◆ GOAL OF THE EXERCISE ◆
Return the line that has "Where should I" and all lines below it through the last, exactly as they stand; omit pictures.

◆ MATERIALS PROVIDED ◆
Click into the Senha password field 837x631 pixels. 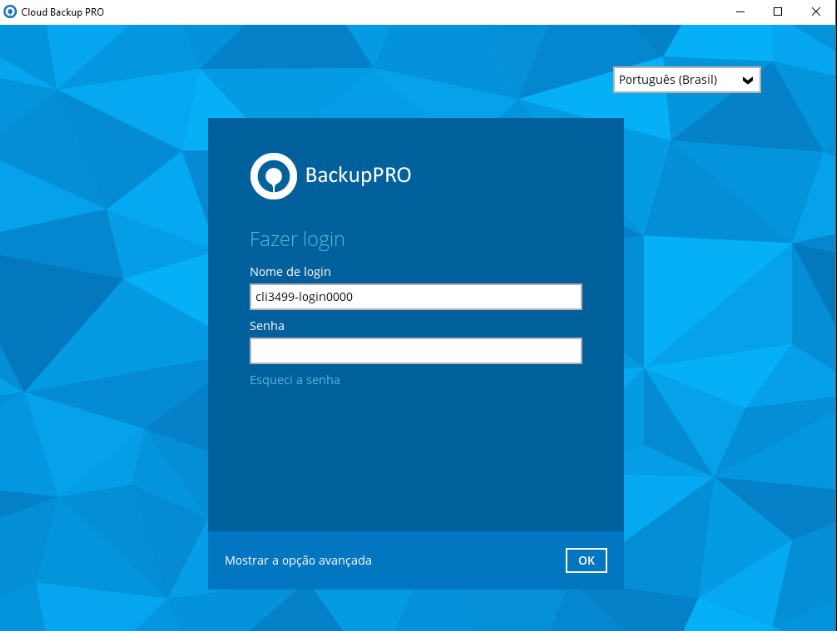click(x=415, y=351)
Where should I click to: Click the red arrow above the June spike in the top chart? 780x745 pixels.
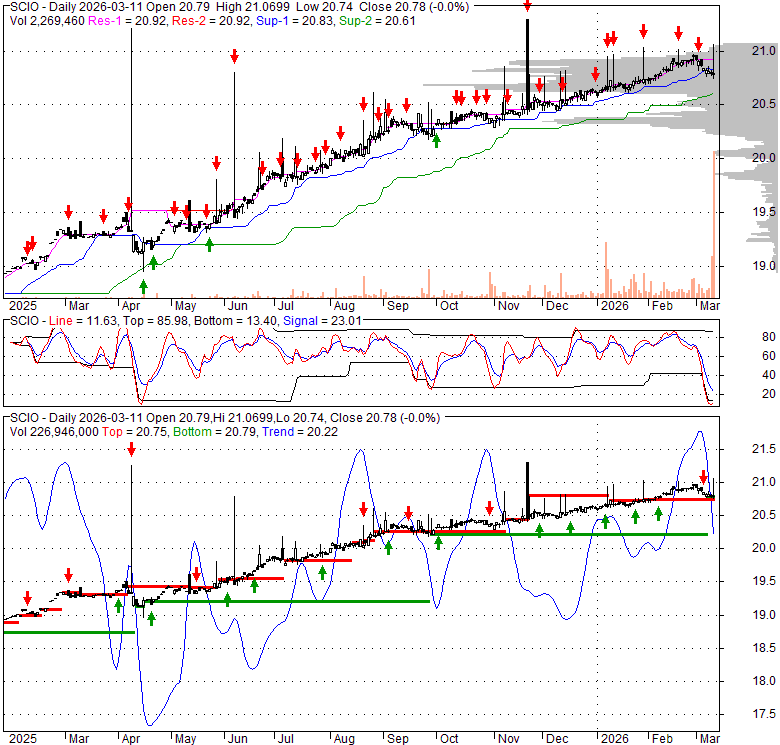coord(234,57)
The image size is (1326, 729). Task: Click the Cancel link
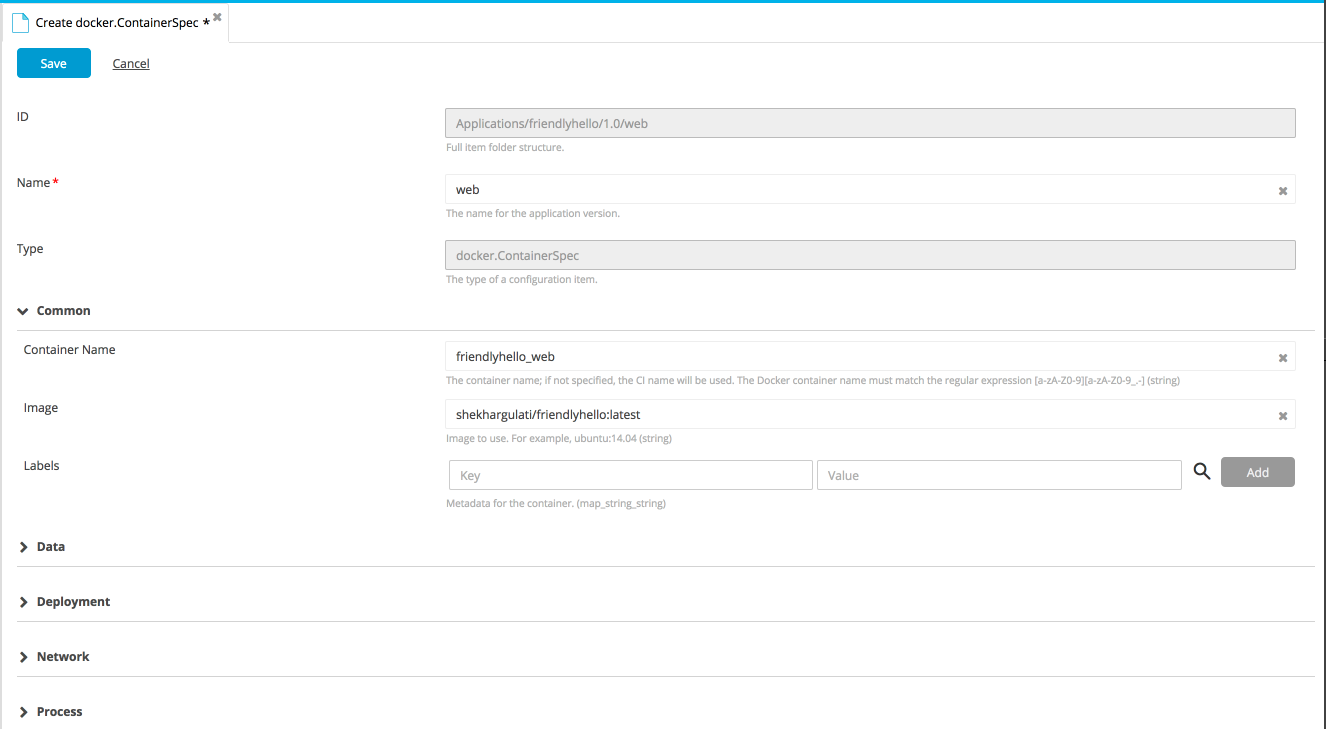click(x=131, y=64)
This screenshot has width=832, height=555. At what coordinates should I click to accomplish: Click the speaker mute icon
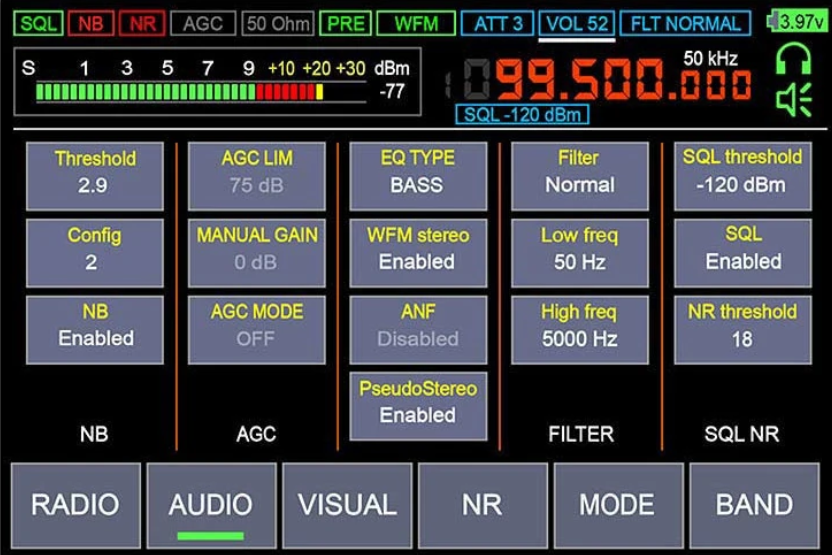[x=793, y=99]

◆ RESPONSE FOR THIS EXERCISE ◆
Where should I click to: Click the red arrow above the June spike in the top chart? 780x745 pixels.
coord(234,57)
The image size is (1326, 729). Task: Click the Cancel link
click(x=131, y=64)
This screenshot has width=832, height=555. At what coordinates should I click to accomplish: Click the speaker mute icon
[x=793, y=99]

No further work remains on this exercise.